Today we started a climate research project with 3rd grade. Here's the thing ... there are not many books that talk about the "continental" climate or the "mild" climate. Yes, state and country books that HAVE that climate that talk about it. But all print resources on the topic that I can find require MUCH inference. Can't even find many websites on a do-able reading level. What I have is on a Libguide here. Too bad our computer lab is completely non-functional.  #21stcentury


  1. I totally understand your dilemma about genre sorting. A couple of the girls in my district have successfully reorganized their libraries. Problem: when the kids get to high school, they can't find anything. I am way too OCD to reorganize. I have to have the books in order. Will have to check out Neil's site at school tomorrow. "Dying" to see if it makes it through the school's filters.

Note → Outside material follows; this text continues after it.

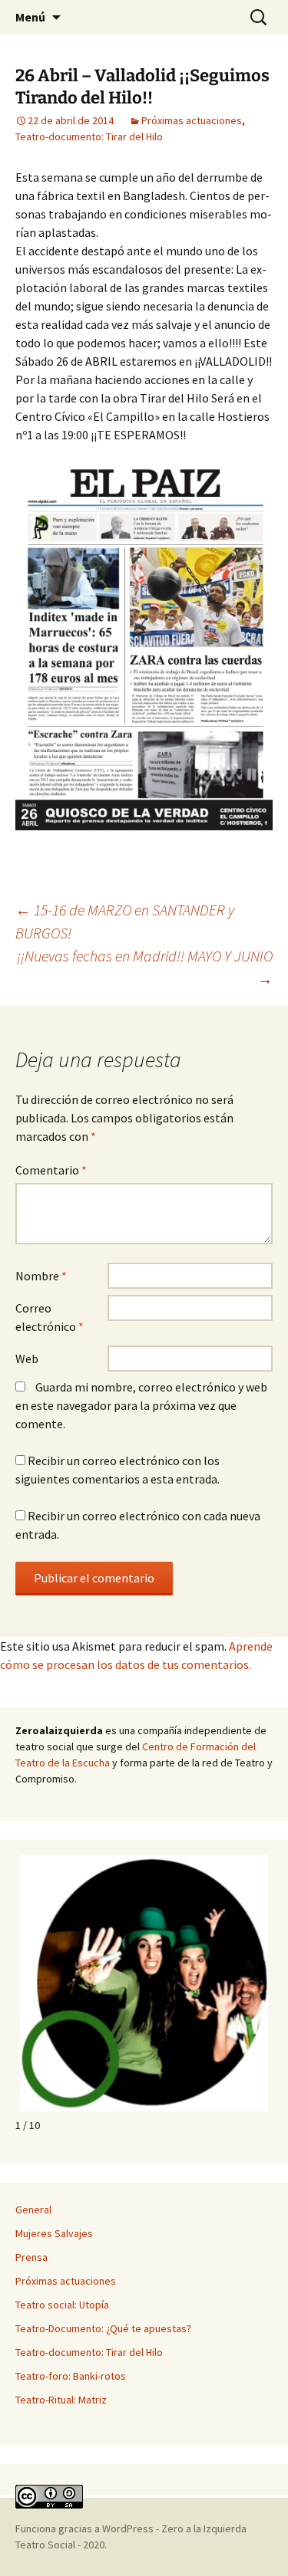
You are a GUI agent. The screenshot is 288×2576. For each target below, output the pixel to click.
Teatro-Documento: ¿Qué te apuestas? (103, 2328)
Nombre (41, 1275)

  2. I think that might be why I'm still hesitant. I'm very selectively OCD. Like you will see paper clutter all over my desk that drives me insane :( but books. Books must ALWAYS be where they belong because they have ONE PLACE where they belong. And what about the genre crossing books? It seems very inefficient to "have one in both areas." I don't always buy two copies of each book. But seriously ... with our new computers being so unfriendly I'm still considering it because I can count the number of times kiddos have bothered to log in to look up a book on one hand. IN TWO MONTHS. Dear Computer Guys ... You Really Biffed This Purchase Up. Our middle and high school libraries were the ones that started genrifying first so I can't really use that argument.

  3. As an alternative to genrefying (at least for nonfiction), you might consider simplifying first. I'm changing all my Dewey's to whole numbers and adding signage instead of going METIS. If you mean just for fiction, then I think either one could work if the other librarians in your district agree.

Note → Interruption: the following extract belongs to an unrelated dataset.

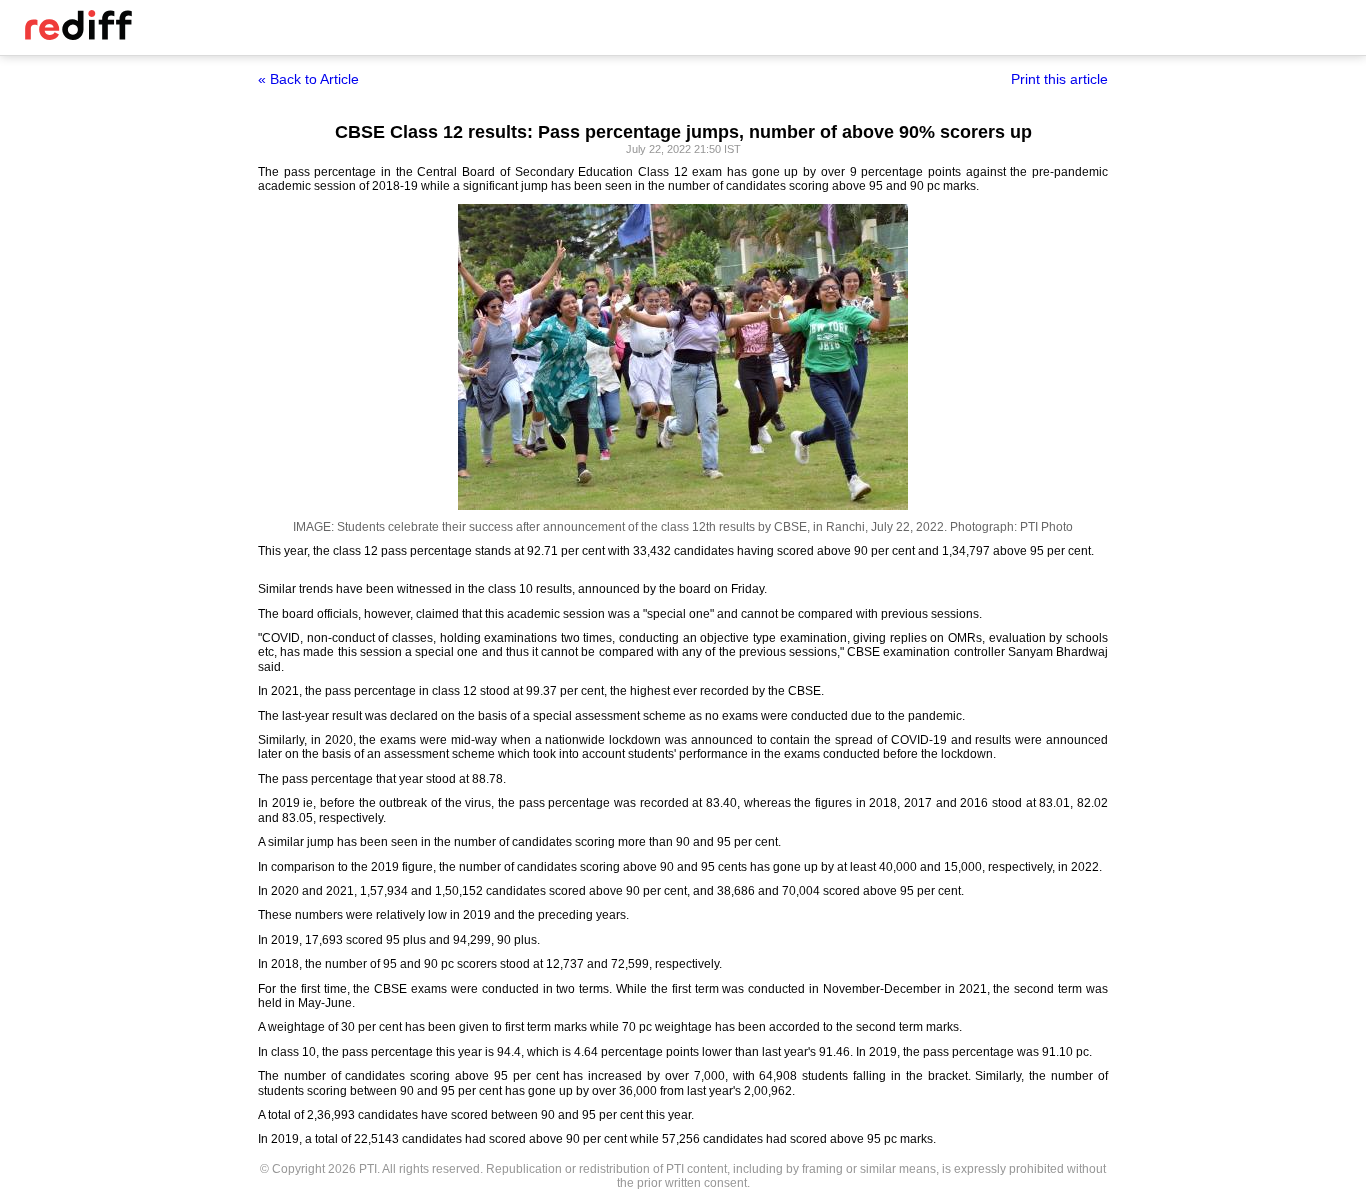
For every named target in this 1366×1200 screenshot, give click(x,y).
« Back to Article (308, 79)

    Also, I stopped using our catalog computers too; they just take up so much space and elementary students want to get up and moving! But then again, I dug deep in the library budget to purchase 12 Google Nexus 7's. It hurts this year, but I think it's worth it to have the Destiny Quest app for catalog, plus all the other goodies a tablet offers. Could tech replace your desktops with tablets instead? They are cheaper.

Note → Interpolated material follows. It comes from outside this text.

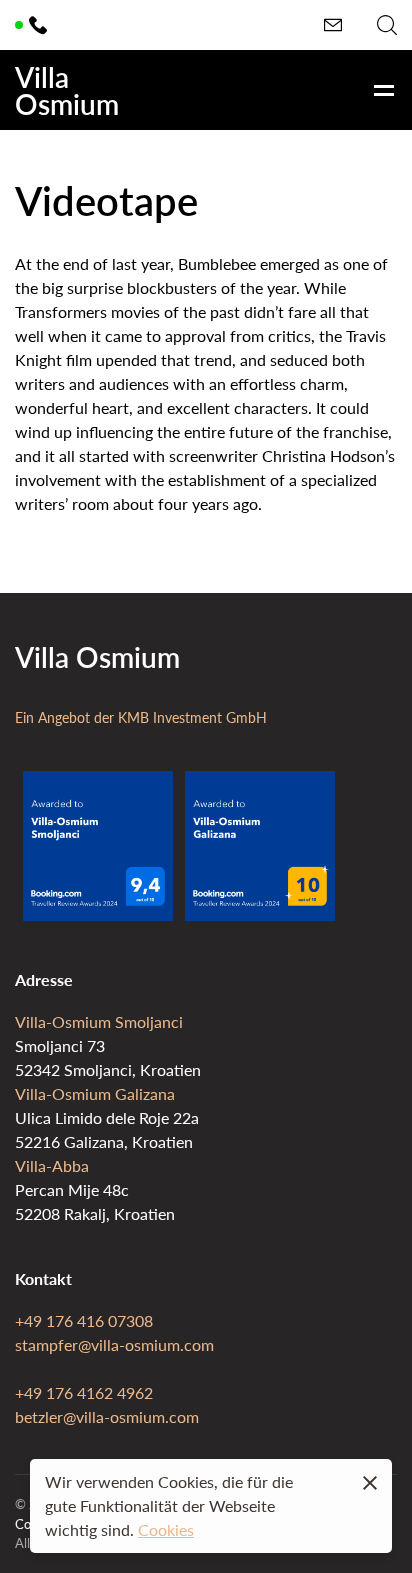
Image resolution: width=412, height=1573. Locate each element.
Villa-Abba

    1. Oh, I wouldn't do non-fiction. We have signs for general "100" areas and then shelf labels for more specific things. Those are working. It's the fiction (and picture books, but that was always interesting because the computers were So Far Away from that area and hello, kinders using the catalog independently is not a realistic expectation) that is getting killed. They can't look things up so they either are asking asking asking us or going and getting the same thing time after time.
      We have SIRSI. No app. :(
      And we do have a few iPads which might work for the catalog. I am just ... nervous leaving them out all the time so kiddos can just pick them up and look up books. Our library is a hallway. Completely, totally, no doubt about it and not just euphemistically ... it is the major hallway middle of an H shape for the school. So when I get out the iPads it's for a specific activity that I am actively monitoring. I have nightmares of "I'll leave it out so they can look up books" and then getting distracted by a question and someone slipping it into a bag and walking off. Is that being picky? Be honest. It might be. We lose books that way all the time. Just not enough for them to build walls. :/ The FUSS that was made when I first got the grant and got some Nooks. OH MY WORD THE FUSS. Took almost a year to actually get the "OK" to use them. I would like to mess around with a Nexus tablet just to see.